• **Task instructions**: State how many lines of the listing below contain the string "name", with uppercase and lowercase treated as different. Reply with the number alone.

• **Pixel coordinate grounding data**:
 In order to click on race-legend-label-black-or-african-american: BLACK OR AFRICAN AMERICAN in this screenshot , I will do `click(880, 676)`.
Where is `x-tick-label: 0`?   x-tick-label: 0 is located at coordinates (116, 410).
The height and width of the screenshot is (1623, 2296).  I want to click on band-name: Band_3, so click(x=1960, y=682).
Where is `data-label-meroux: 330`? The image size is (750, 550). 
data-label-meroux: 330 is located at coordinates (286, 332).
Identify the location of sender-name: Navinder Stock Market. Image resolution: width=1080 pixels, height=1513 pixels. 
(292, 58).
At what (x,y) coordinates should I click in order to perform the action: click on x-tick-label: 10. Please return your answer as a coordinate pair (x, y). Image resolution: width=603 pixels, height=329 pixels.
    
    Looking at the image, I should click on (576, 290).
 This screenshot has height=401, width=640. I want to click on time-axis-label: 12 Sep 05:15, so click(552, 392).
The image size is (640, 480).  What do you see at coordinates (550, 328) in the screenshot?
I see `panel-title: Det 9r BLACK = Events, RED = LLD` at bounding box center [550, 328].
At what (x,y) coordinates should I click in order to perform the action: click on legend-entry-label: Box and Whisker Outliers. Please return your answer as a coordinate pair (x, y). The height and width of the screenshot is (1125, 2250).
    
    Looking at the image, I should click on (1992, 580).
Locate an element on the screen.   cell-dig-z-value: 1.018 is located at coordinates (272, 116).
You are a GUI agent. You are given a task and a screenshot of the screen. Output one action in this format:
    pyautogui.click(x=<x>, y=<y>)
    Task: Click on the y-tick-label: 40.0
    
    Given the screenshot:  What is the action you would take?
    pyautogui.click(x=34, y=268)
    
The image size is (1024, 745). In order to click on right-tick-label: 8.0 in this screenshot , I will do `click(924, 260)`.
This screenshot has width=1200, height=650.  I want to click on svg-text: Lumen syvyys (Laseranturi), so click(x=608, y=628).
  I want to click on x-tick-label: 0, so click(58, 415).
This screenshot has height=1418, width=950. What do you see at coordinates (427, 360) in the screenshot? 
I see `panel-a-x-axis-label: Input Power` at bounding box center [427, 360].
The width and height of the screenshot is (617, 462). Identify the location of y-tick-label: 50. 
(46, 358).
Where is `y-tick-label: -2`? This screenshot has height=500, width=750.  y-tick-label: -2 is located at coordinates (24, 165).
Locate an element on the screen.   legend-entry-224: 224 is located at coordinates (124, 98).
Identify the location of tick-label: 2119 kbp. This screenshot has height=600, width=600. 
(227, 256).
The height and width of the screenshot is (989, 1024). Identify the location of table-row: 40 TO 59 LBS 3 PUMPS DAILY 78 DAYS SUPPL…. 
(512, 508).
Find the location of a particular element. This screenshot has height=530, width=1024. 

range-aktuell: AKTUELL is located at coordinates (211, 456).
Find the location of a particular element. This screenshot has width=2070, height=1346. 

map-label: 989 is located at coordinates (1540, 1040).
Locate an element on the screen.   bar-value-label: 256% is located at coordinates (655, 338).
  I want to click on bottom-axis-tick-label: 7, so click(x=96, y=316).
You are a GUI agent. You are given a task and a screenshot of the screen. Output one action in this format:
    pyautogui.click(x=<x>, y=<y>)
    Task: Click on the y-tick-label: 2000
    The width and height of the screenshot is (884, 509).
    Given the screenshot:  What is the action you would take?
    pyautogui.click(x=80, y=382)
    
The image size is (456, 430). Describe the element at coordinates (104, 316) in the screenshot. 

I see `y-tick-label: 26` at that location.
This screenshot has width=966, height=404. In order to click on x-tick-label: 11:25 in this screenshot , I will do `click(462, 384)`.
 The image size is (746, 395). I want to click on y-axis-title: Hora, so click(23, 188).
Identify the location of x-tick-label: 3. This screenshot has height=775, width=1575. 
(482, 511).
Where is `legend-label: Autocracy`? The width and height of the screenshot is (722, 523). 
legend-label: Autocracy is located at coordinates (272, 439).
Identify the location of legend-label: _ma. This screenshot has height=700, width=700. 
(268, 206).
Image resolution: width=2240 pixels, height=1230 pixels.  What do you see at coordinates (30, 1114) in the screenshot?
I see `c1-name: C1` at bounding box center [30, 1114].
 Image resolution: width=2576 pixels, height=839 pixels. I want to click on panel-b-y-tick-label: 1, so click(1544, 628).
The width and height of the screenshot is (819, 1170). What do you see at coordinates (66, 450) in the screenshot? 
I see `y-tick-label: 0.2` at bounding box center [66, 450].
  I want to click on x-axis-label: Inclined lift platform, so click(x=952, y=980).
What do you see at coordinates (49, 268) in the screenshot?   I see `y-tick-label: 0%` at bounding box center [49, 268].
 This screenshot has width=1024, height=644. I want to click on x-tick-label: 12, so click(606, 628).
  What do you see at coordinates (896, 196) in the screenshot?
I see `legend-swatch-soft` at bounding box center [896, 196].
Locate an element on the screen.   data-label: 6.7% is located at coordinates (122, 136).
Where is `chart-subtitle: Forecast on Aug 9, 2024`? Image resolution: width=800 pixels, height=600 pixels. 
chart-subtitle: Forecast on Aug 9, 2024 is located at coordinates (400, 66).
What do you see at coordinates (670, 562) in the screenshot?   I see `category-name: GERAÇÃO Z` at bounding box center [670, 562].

• **Your response**: 4